The post I receive, like most people’s I expect, is pretty dull. I get less from the bank than I used to, not because I have become more financially savvy or less overdrawn, but because I’ve switched to ‘paper-less’ banking. This does involve a bit of ‘ignorance is bliss’ as I rarely check my statement on-line, but I do get a text when I (regularly) spend more than I should. I think the most exciting thing that normally comes through my post box, apart from Town Crier of course, is a ‘book people’ catalogue – love those people.

Anyway, just to mix it up a bit, I got a letter, with a stamp (!) posted from Tunbridge Wells. Interesting I thought, a letter with a stamp and it’s not my birthday. Upon opening I immediately spotted my GP’s address. Oh joy, that could only mean one thing, yes, ladies you know what I’m referring to, that thing we hate so much. I was, however wrong. On closer inspection it was ‘an invitation’ no less to attend a full health check. I love receiving invitations but something about this event, made me wish that I had been ‘NFI’.

The words ‘weight’ and ‘cholesterol’ screamed out of the page. I know I’m a bit overweight and that I consume a unit or two (ahem) of alcohol more than I should, but in this instance, my doctor’s ignorance is bliss. I know I should be grateful for the chance of a health check, but I don’t think any of us like to be put under the microscope, and to be found less than perfect. Nor do we like to be told what to do about it.

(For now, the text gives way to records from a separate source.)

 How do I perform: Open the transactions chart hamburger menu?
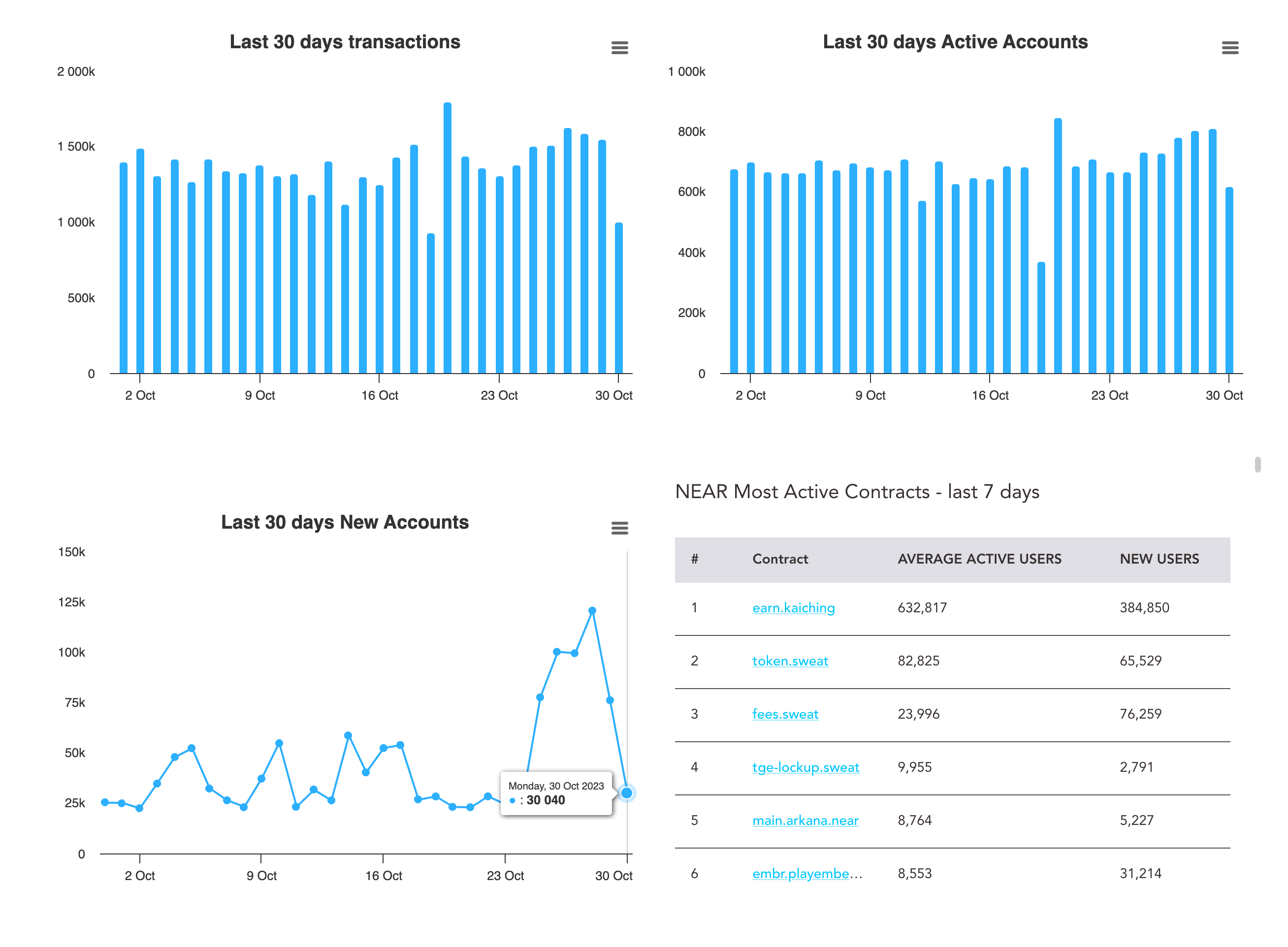click(619, 48)
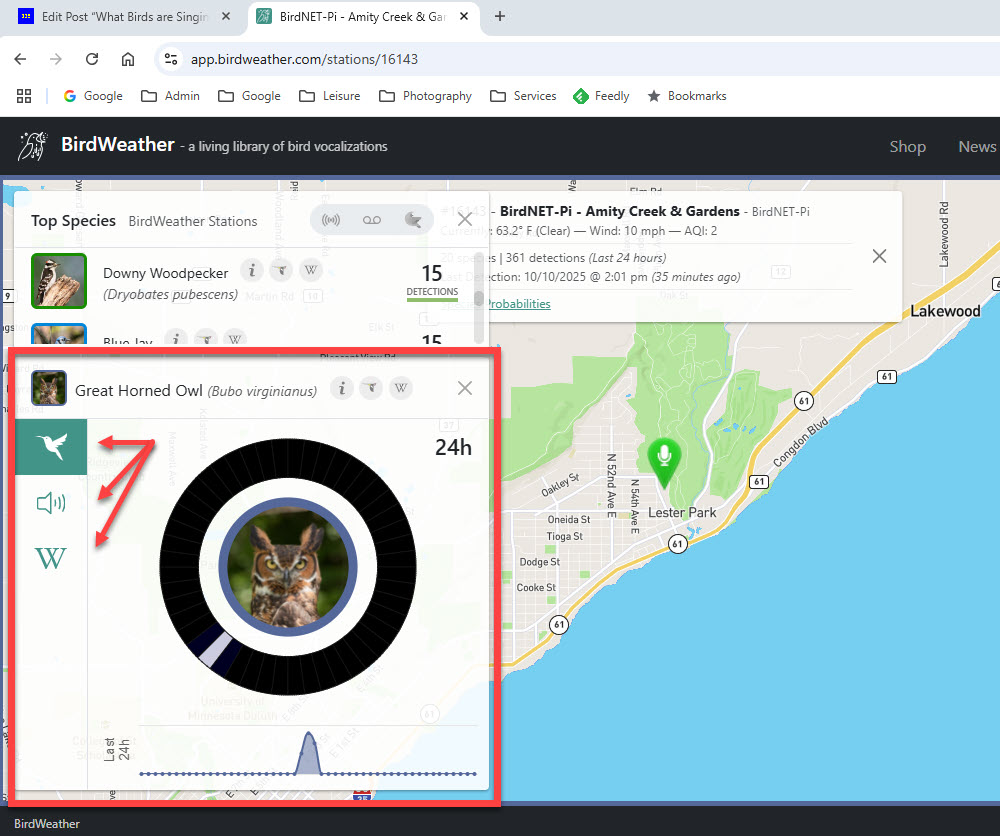Click the info icon beside Downy Woodpecker
The image size is (1000, 836).
253,270
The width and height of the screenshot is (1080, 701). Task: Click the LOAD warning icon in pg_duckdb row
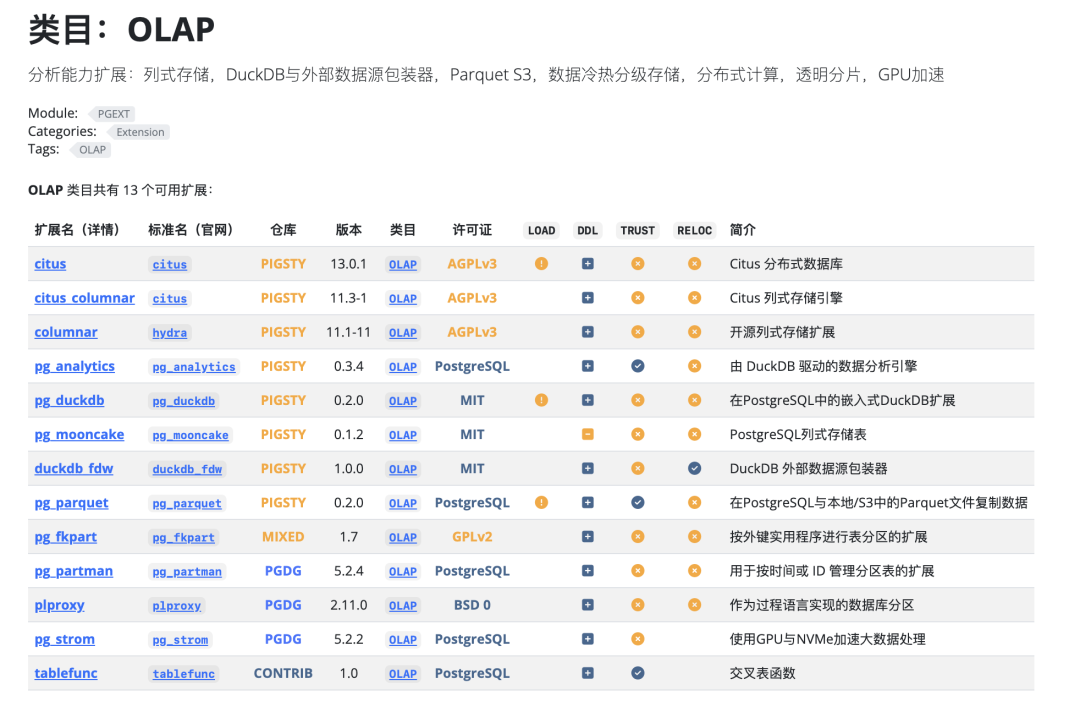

Until the last week or so, diabetes is not something I would ever have worried about for myself but the recent press storm about Type 2 Diabetes has made me think again. I did a quick calculation to ascertain my BMI to find that I am just below the level where the government is considering fitting gastric bands to people who develop type 2 through being overweight. That is scary. (By-the-by, what a fantastic name that would be for a punk group, ‘The Gastric Bands’).

I completely agree with the outcry against spending NHS money on fitting gastric bands to over-weight, or as all the media call them, obese people, (so much more offensive). Their lifestyle choices include as one paper put it, “stuffing your face with junk food so that you wilfully give yourself diabetes”. But I don’t consider myself in that category, and I certainly haven’t got to the weight I am by eating junk food. God, what next? Will my bottom appear in one of those news reports where the British weight issue is being discussed and the screen is just filled with headless torsos featuring close-ups of bulges and lumps and bumps. Do you think anyone ever watches those and says, ‘hey that’s me! I’m on telly, I’d better text my mates”?

Out of interest, I Googled the journalist who had written about stuffing faces. I was expecting a mere slip of a lass but found someone who I think is a similar physique to myself and probably no stranger to the odd over-indulgent restaurant meal. I wonder if she too had examined her own BMI or whether weight only becomes an issue when it is a problem of the ‘lower classes’ and achieved through a ‘junk food’ diet?